***** Supplied information

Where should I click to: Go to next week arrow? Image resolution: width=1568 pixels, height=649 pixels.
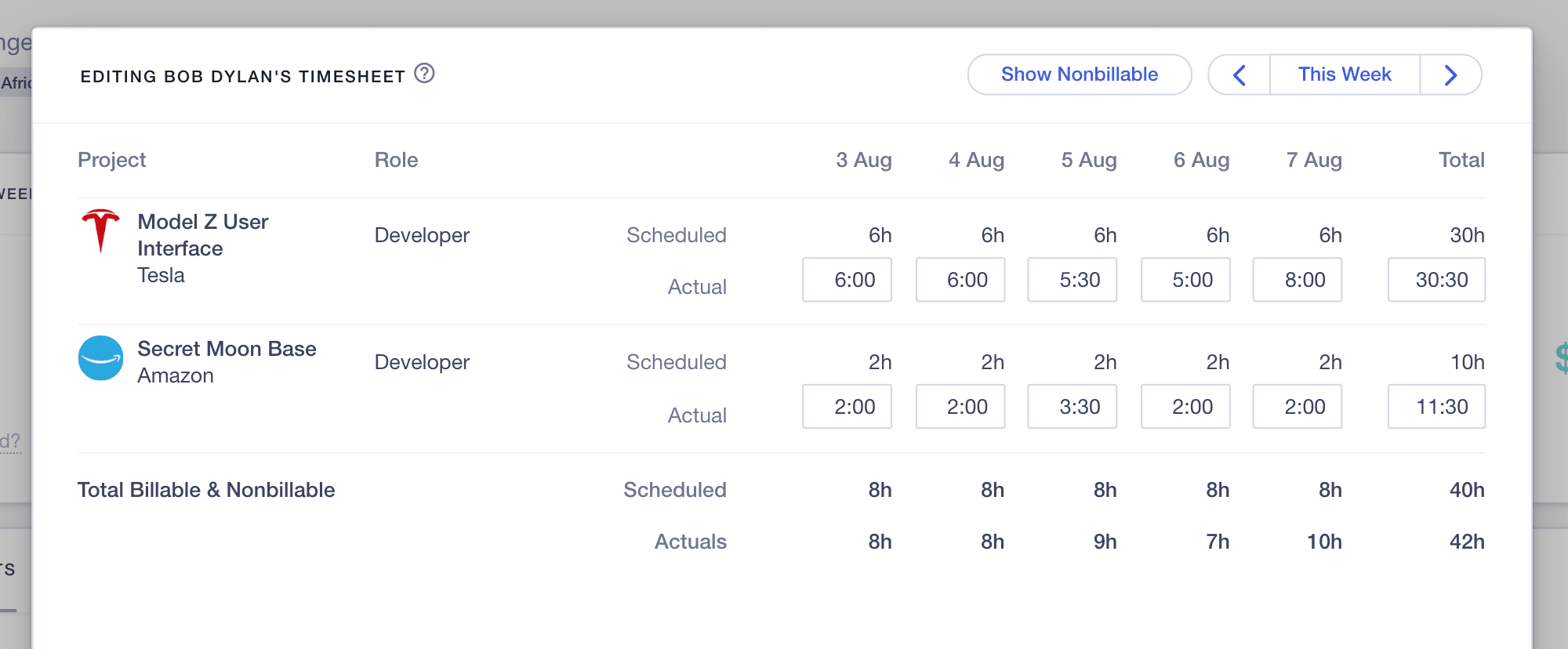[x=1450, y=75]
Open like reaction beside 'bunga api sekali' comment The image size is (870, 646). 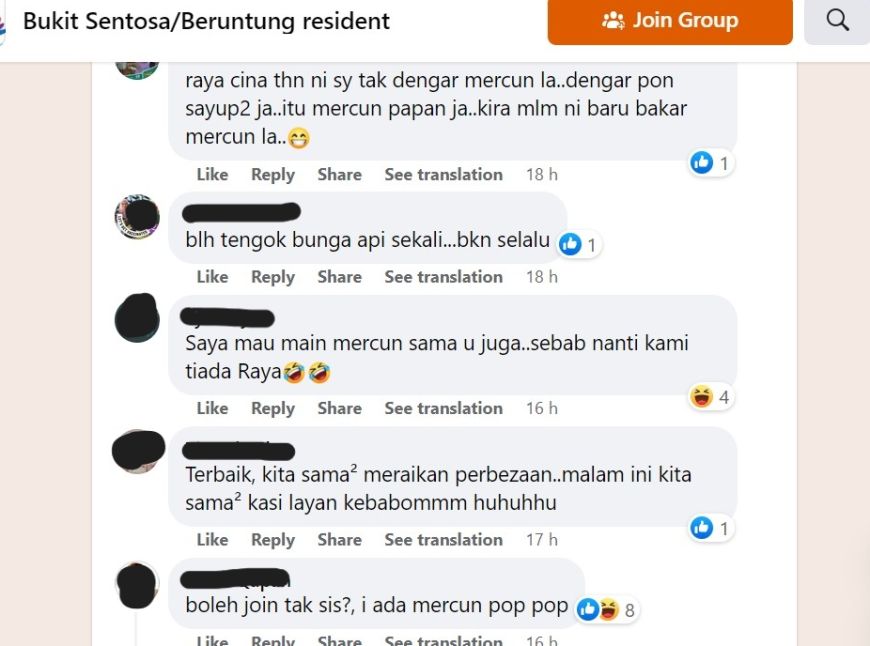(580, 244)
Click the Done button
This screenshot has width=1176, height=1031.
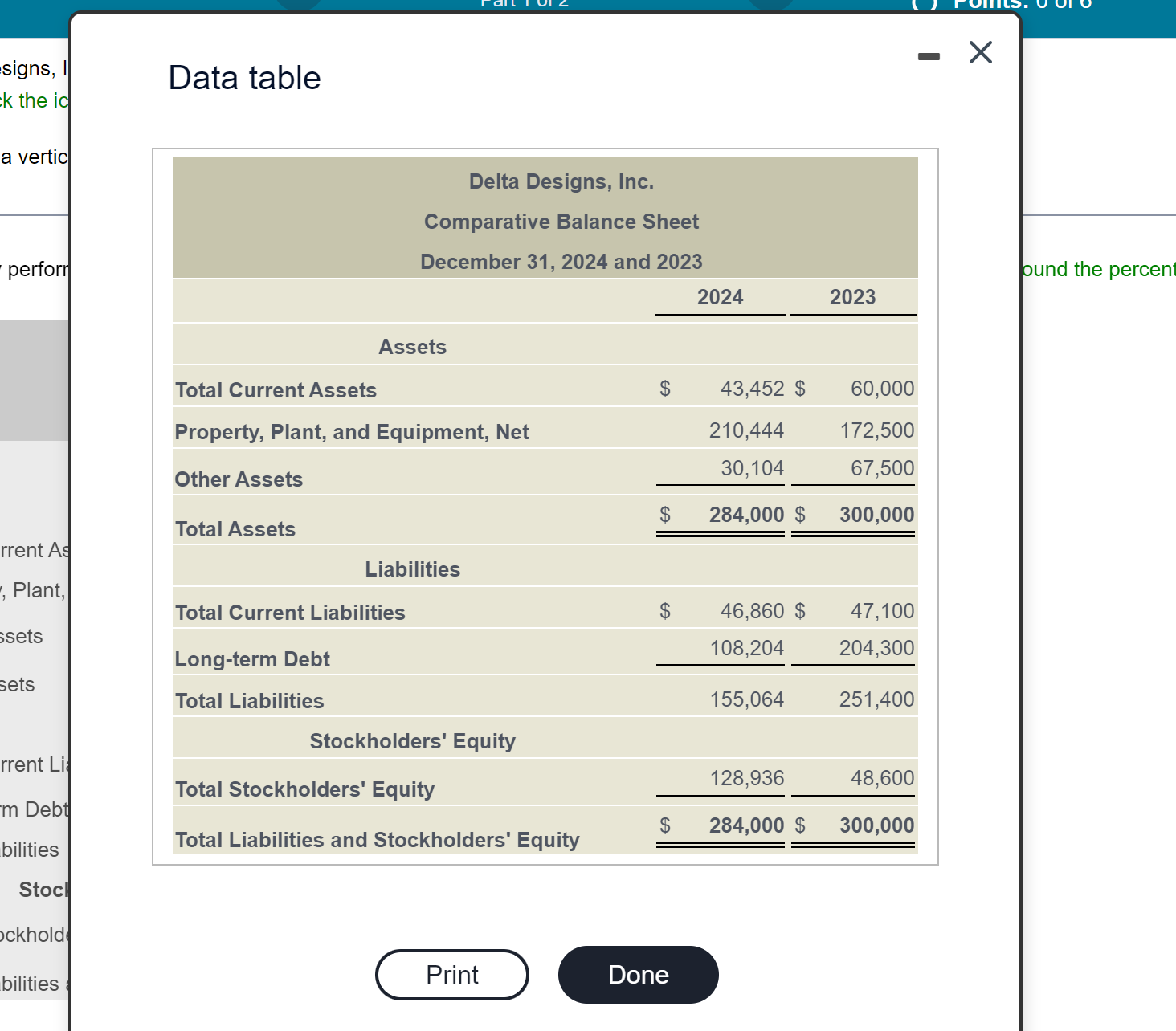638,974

**********
***** Supplied information

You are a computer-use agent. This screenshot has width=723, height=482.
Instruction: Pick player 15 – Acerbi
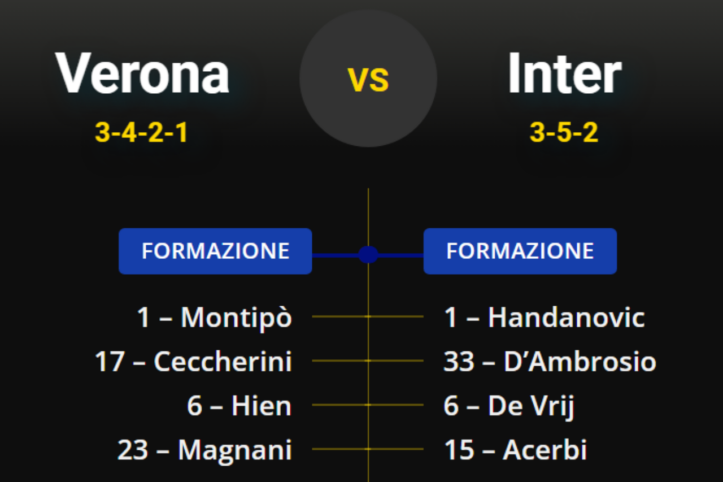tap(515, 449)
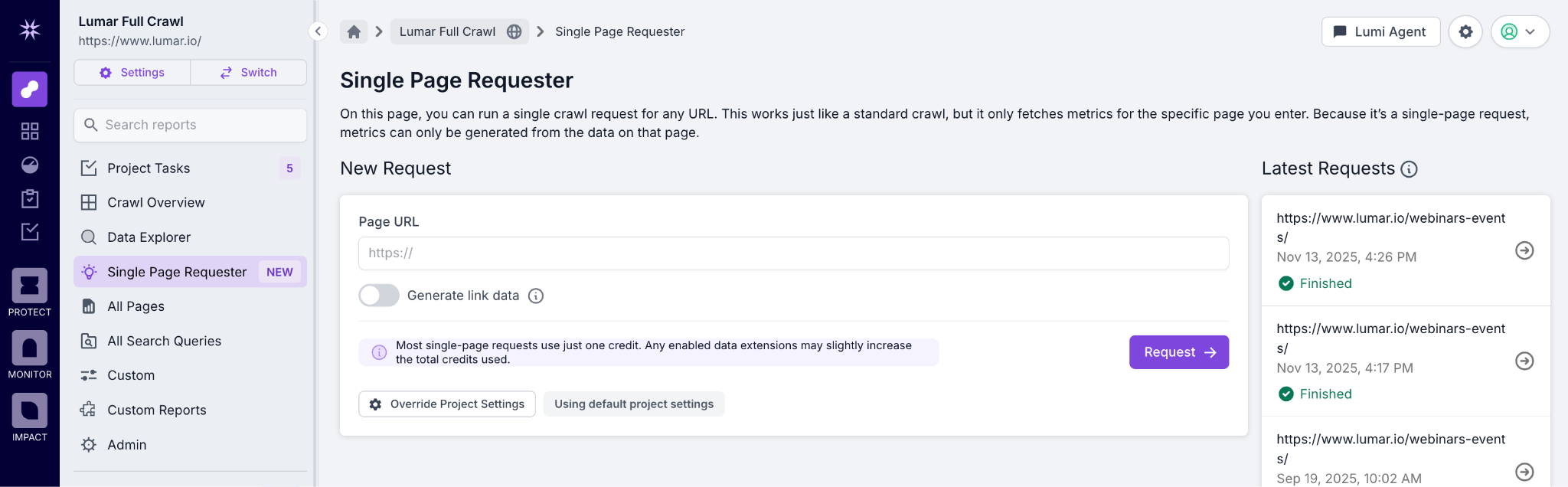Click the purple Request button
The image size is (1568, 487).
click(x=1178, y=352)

**********
***** Supplied information

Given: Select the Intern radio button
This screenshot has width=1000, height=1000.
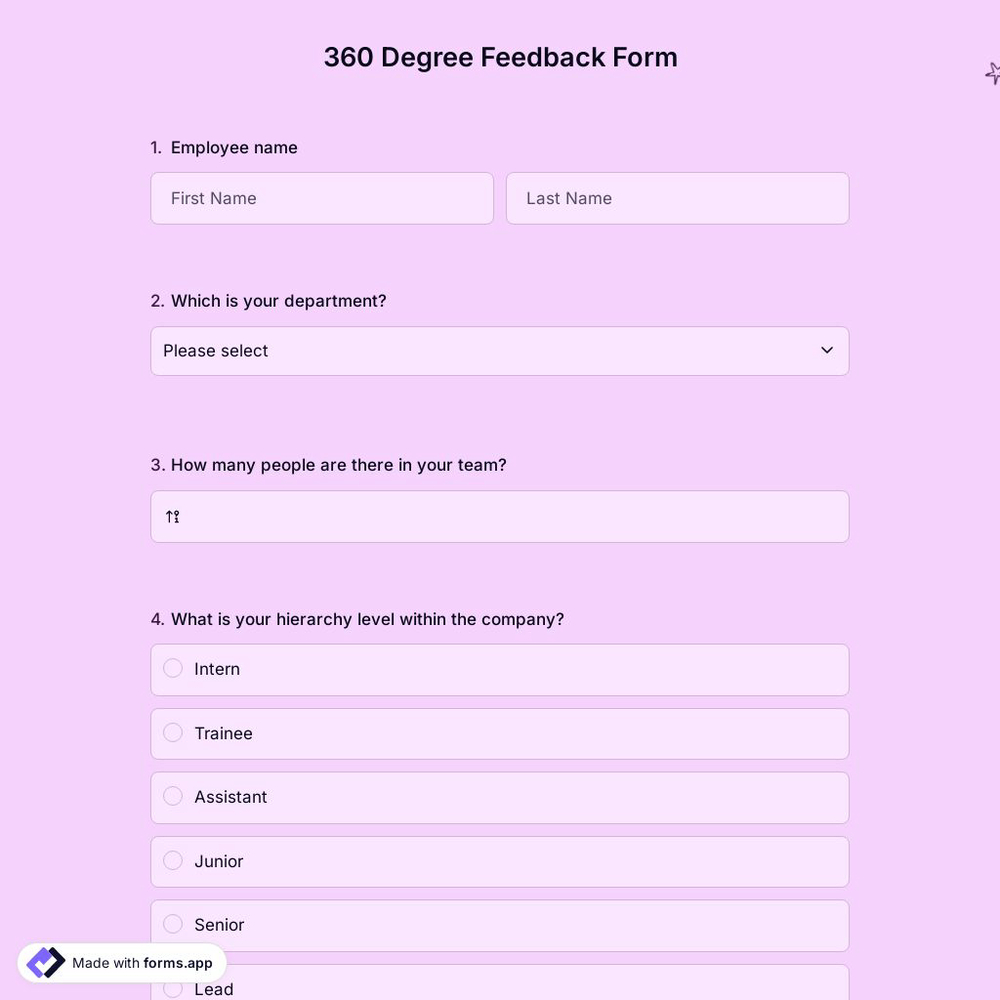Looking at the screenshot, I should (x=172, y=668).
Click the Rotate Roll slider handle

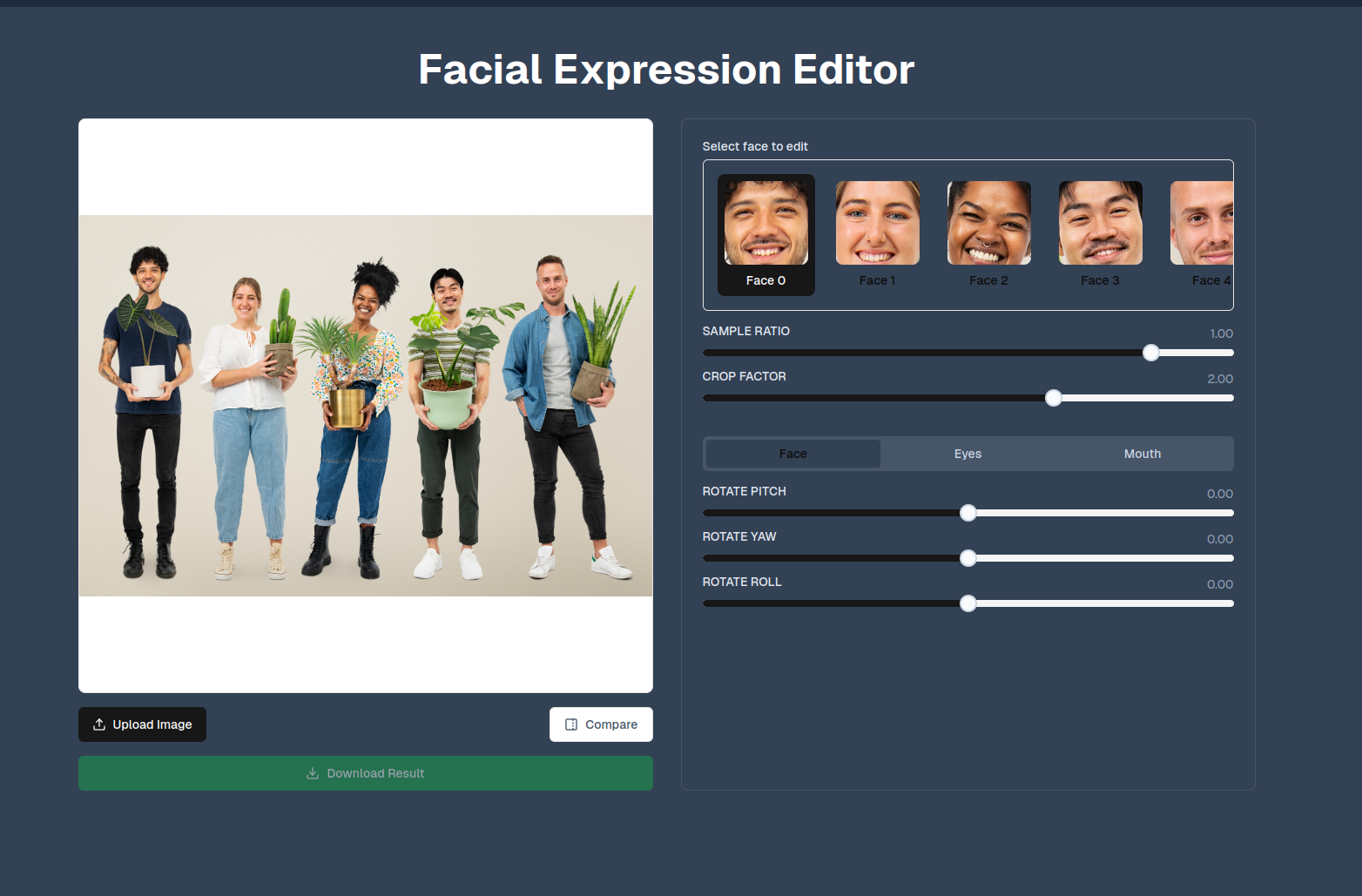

**********

- [What you will do]:
Look above for the line holding "Given: Select the Intern radio button" and output everything from it down to the line holding "Click the Rotate Roll slider handle", both ends included, exactly and without images.

- [Exercise answer]:
Given: Select the Intern radio button
This screenshot has width=1000, height=1000.
Looking at the screenshot, I should (x=172, y=668).
Click the Rotate Roll slider handle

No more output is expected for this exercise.